De confirmarse, serían muy buenas noticias: se habría logrado ampliar el catálogo de conductas discriminatorias, se habría dado mayor claridad al proceso que cualquier persona podría seguir para defenderse de esas conductas, se habría dado mayor fuerza al trabajo y a las resoluciones del Consejo Nacional para Prevenir la Discriminación (Conapred), se habría simplificado el procedimiento para emitir esas resoluciones —ya sea en contra de servidores públicos o de particulares que cometan actos discriminatorios— y se habrían establecido los medios para reparar los daños de esas formas de exclusión y de violencia social. Pero además, se habría abierto la puerta para diseñar una política de Estado en contra de la discriminación, obligatoria para todas las autoridades públicas federales.

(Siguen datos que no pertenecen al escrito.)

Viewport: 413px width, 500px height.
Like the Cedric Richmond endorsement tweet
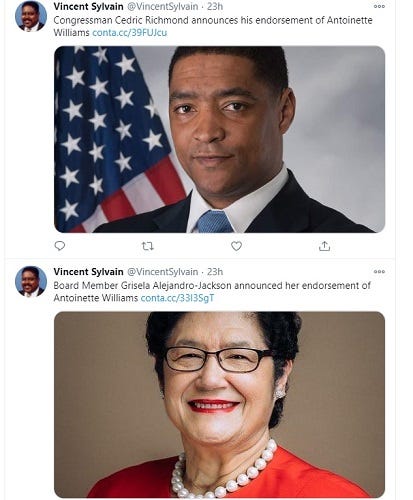point(236,246)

Tras la aprobación casi unánime de los diputados, Manlio Fabio Beltrones formuló además una promesa inequívoca. Según el diario Milenio fechado el 3 de noviembre, dijo que “en la discusión sobre el presupuesto de egresos de la federación para 2014, que comienza esta semana, aseguraremos el financiamiento suficiente para los programas contra la discriminación, porque somos conscientes de su relevancia para construir una sociedad respetuosa de las personas, más justa, libre de prejuicios y de cualquier forma de discriminación”.
Hablando a nombre de la fracción parlamentaria del PRI en la Cámara de Diputados, cabría esperar que ese compromiso no se contradiga con las muy distintas prioridades de la Secretaría de Hacienda y que, en efecto, con las nuevas normas jurídicas vengan también los medios indispensables para hacerlas cumplir.

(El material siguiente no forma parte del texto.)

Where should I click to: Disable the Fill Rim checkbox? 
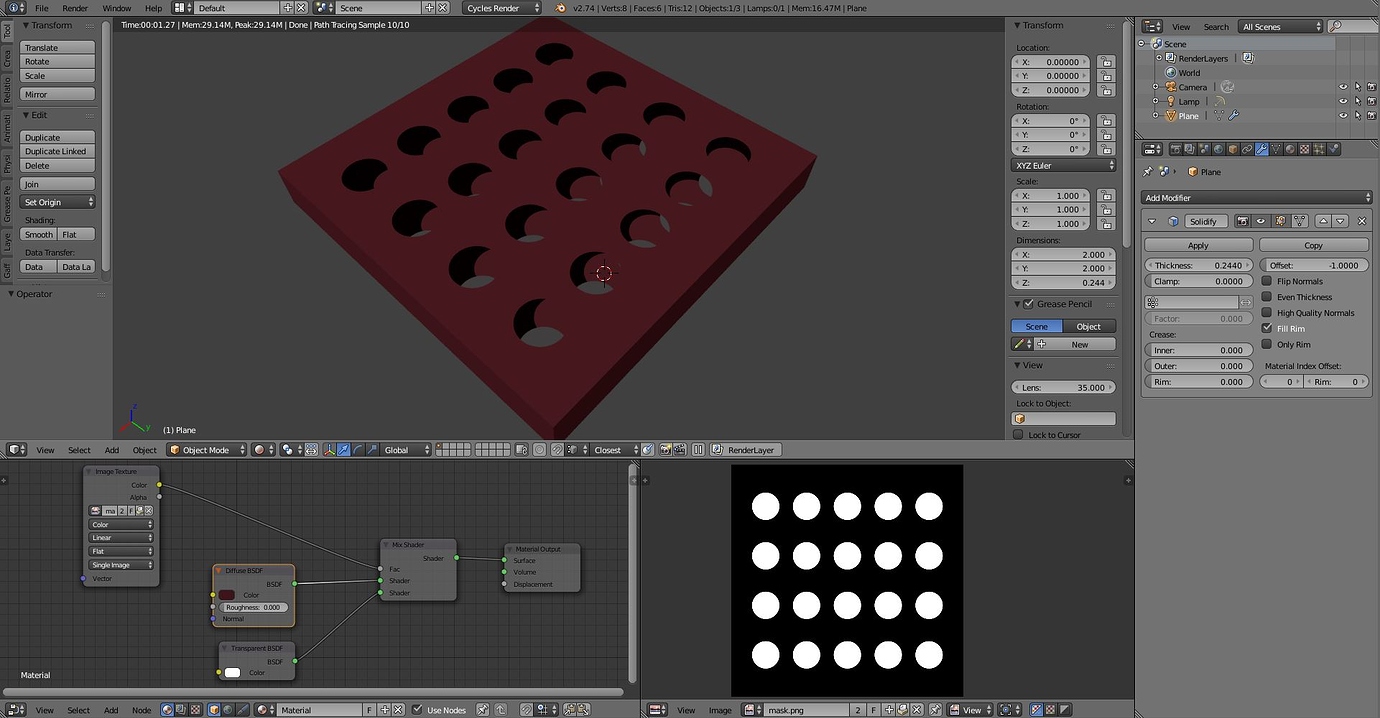coord(1267,328)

Situada en medio de los grandes debates que están ocurriendo ahora mismo, esta reforma podría parecer una cosa menor. Y tomando en cuenta la dinámica política que se ha venido arraigando en las cámaras, quizás sea mejor que pase más o menos inadvertida, convertida acaso en una buena nota de prensa. (De hecho, mientras escribo estas líneas titubeo ante el riesgo de que pueda leerlas alguien con poder suficiente para bloquear ese cambio). Pero lo cierto es que la lucha en contra de cualquier forma de discriminación es la condición básica para construir una sociedad de iguales —como le ha llamado Pierre Rosanvallon a su libro recién publicado: The Society of Equals—.

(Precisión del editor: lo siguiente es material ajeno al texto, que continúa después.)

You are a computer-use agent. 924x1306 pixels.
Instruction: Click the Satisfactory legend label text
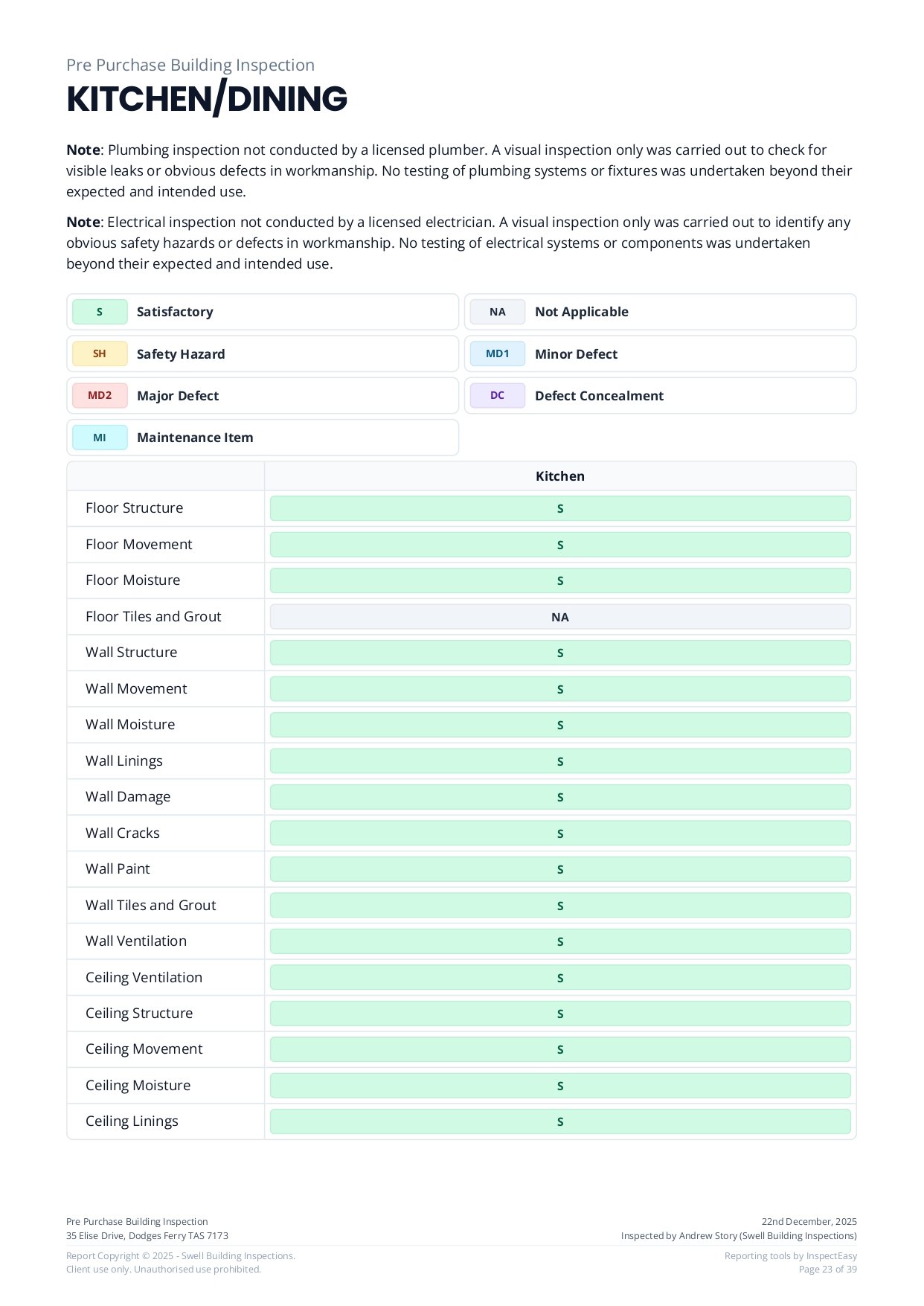tap(175, 312)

Sin esa condición básica —el trato igual entre todas las personas, con excepción de las medidas de inclusión y nivelación deliberadas hacia quienes nacen y crecen en una situación desigual— las sociedades se escinden y, a la postre, se vuelven contra sí mismas. Y ocurre que la búsqueda de la mayor igualdad no se constriñe solamente a un asunto de ingresos, ni depende sólo del reparto de bienes, sino que surge de las normas y de las prácticas cotidianas que le permiten a cualquier individuo sentirse parte de algo más grande que su comunidad vital inmediata. El viejo ideal de una sociedad cohesionada sigue vigente y sigue dependiendo del rechazo activo a las diferencias montadas por quienes disfrutan de los privilegios construidos a partir de nociones de clase, raza o situaciones que se asumen como superiores a las del resto.
Pero ese ideal es también una construcción. Una que comenzó hace diez años gracias a la iniciativa de Gilberto Rincón Gallardo —fundador de esa ley y del Conapred— y que ahora, si las buenas noticias no se pierden por los caminos de los repartos presupuestarios, podría cobrar un nuevo aliento en nuestra sociedad fragmentada.